Convert the part of the items that opens with the line containing "Uncheck the Show Product Links checkbox" and runs through the end of the items into a JSON list of strings, one string per line, leaving out blank lines and the pictures.

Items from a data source
======
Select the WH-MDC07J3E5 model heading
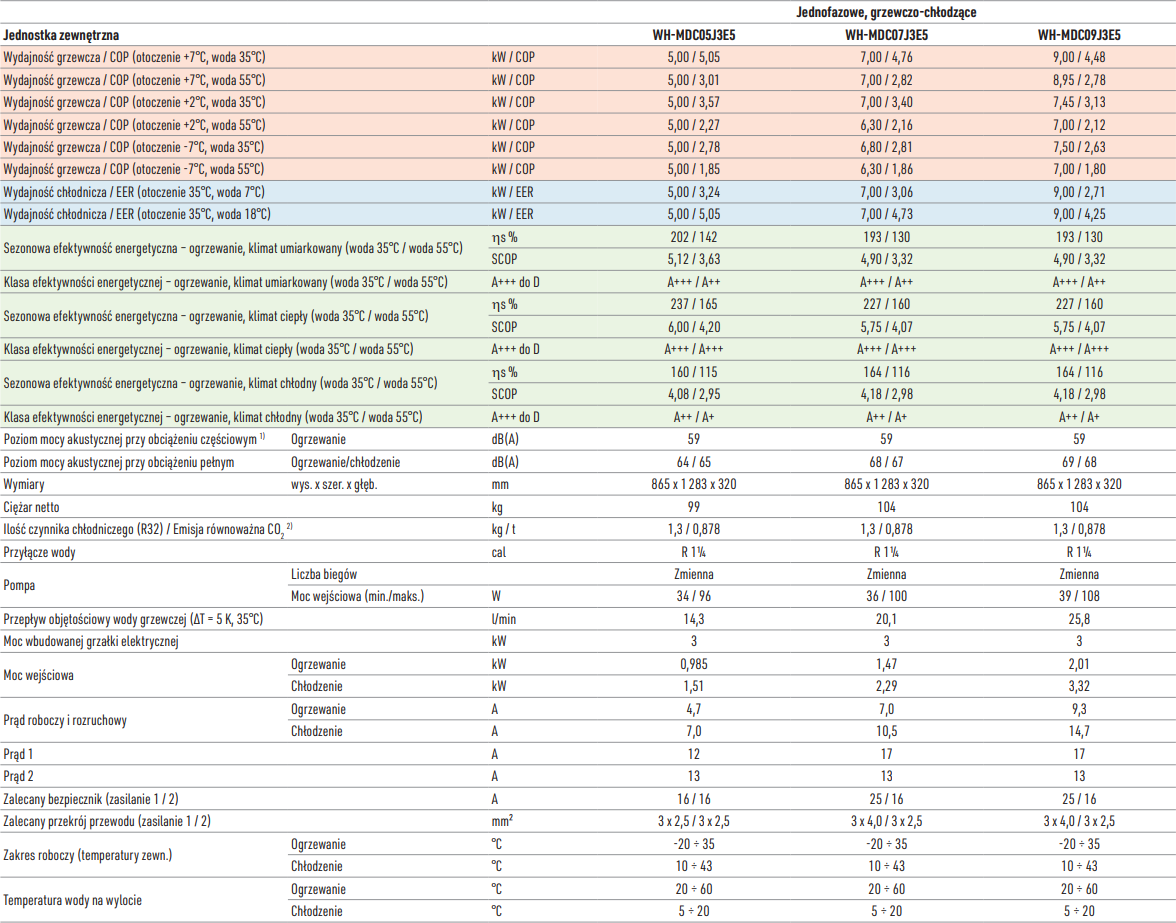click(x=885, y=34)
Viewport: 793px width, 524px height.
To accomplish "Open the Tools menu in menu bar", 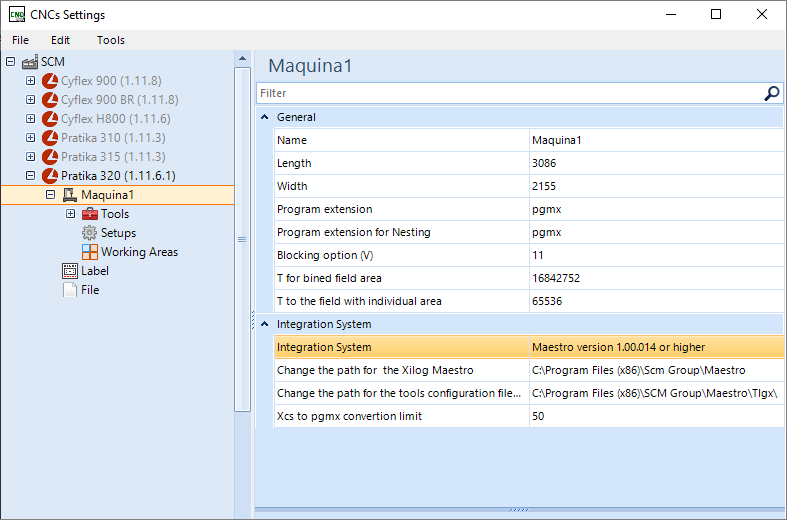I will pos(111,40).
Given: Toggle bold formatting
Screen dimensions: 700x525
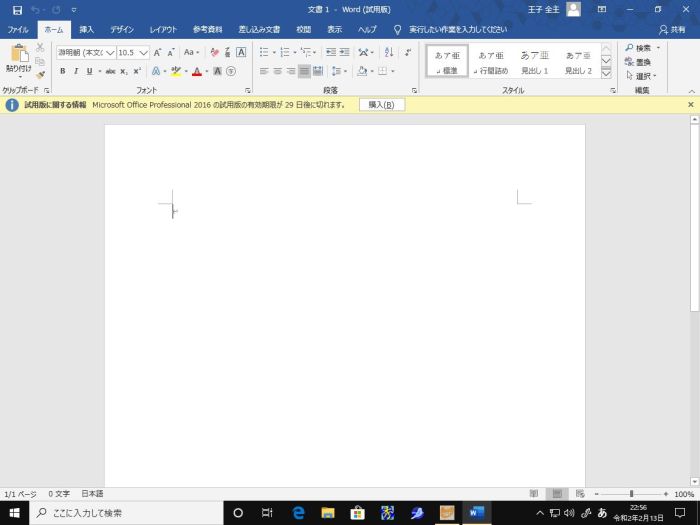Looking at the screenshot, I should [x=62, y=71].
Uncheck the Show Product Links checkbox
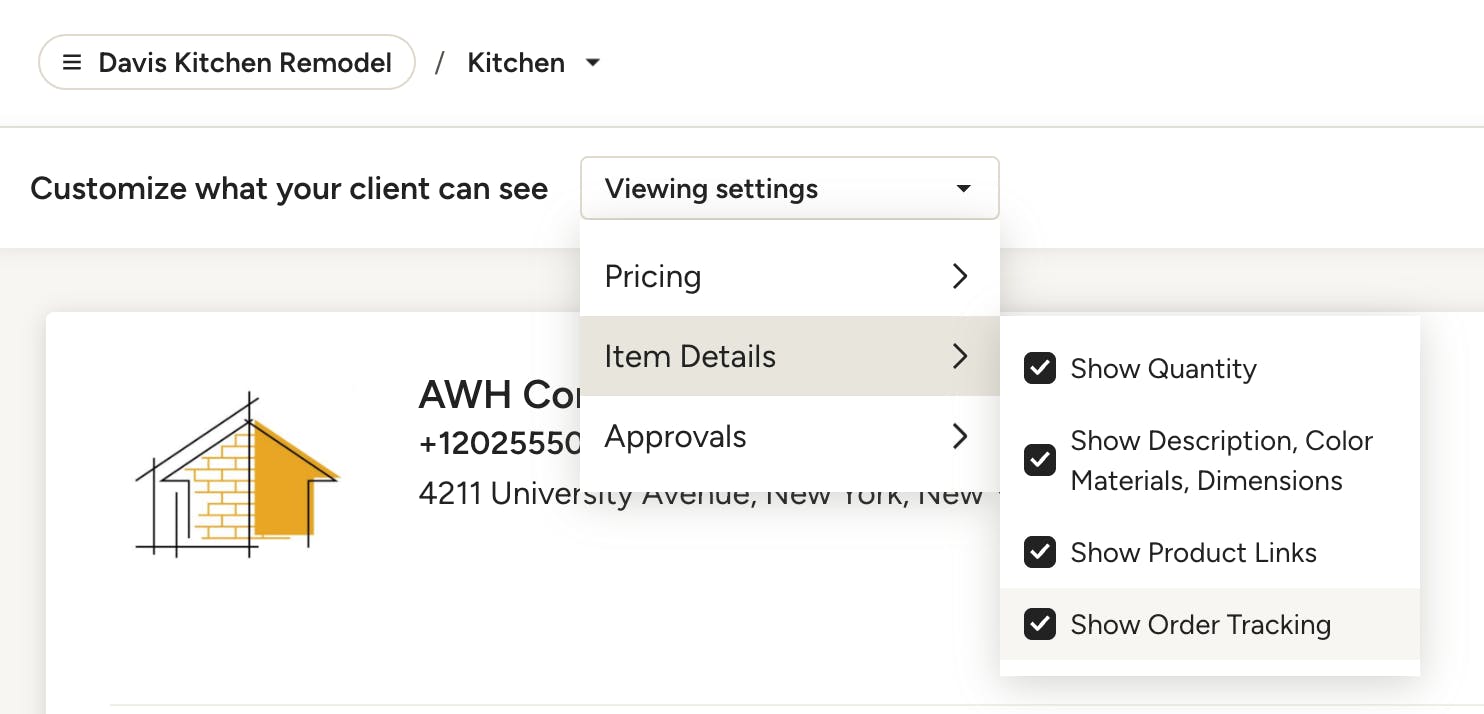 pyautogui.click(x=1040, y=552)
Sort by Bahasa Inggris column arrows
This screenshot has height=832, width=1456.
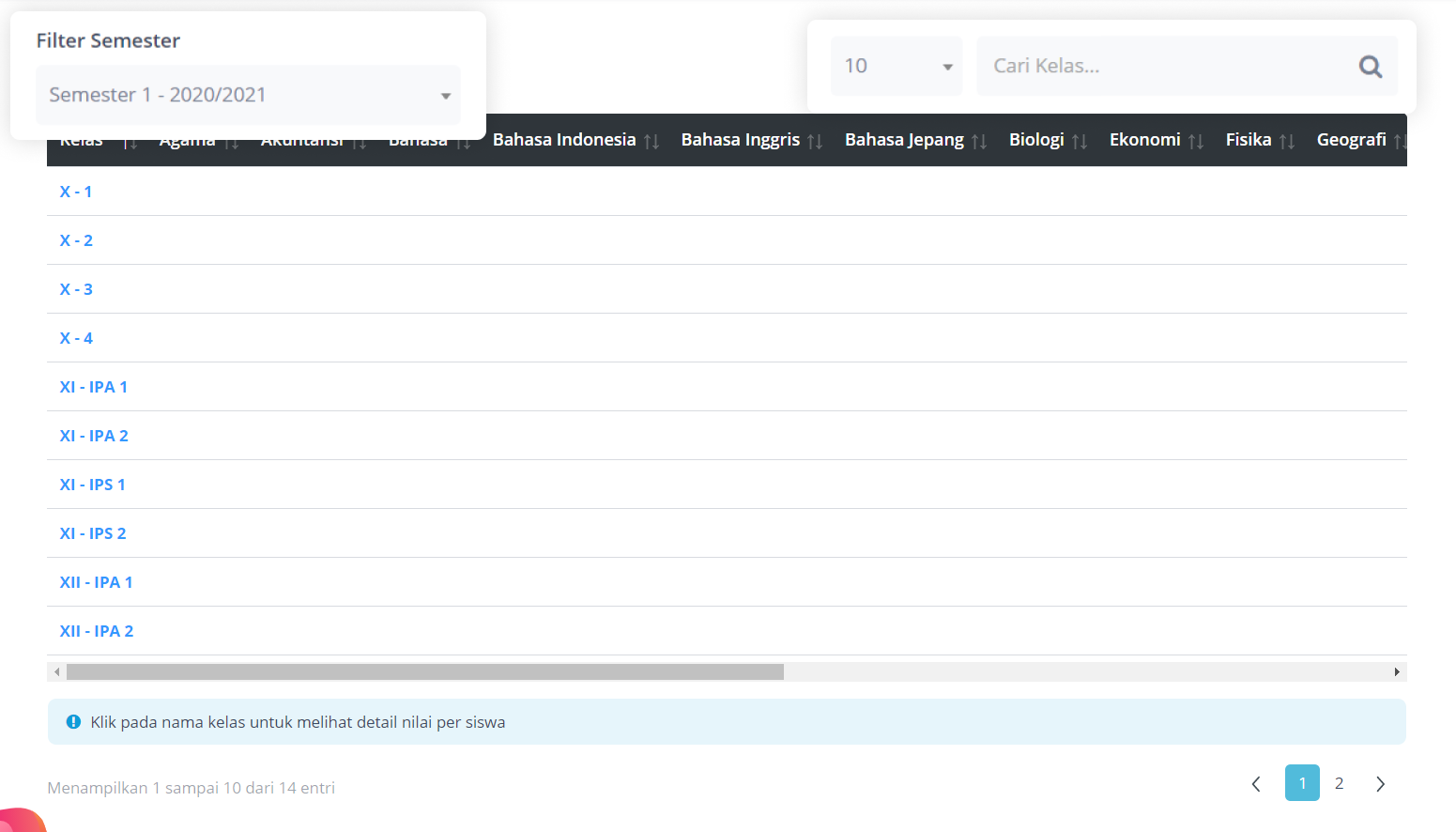815,141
======
THE ANSWER:
[
  "Uncheck the Show Product Links checkbox",
  " pyautogui.click(x=1040, y=552)",
  "Sort by Bahasa Inggris column arrows",
  "This screenshot has height=832, width=1456.",
  "815,141"
]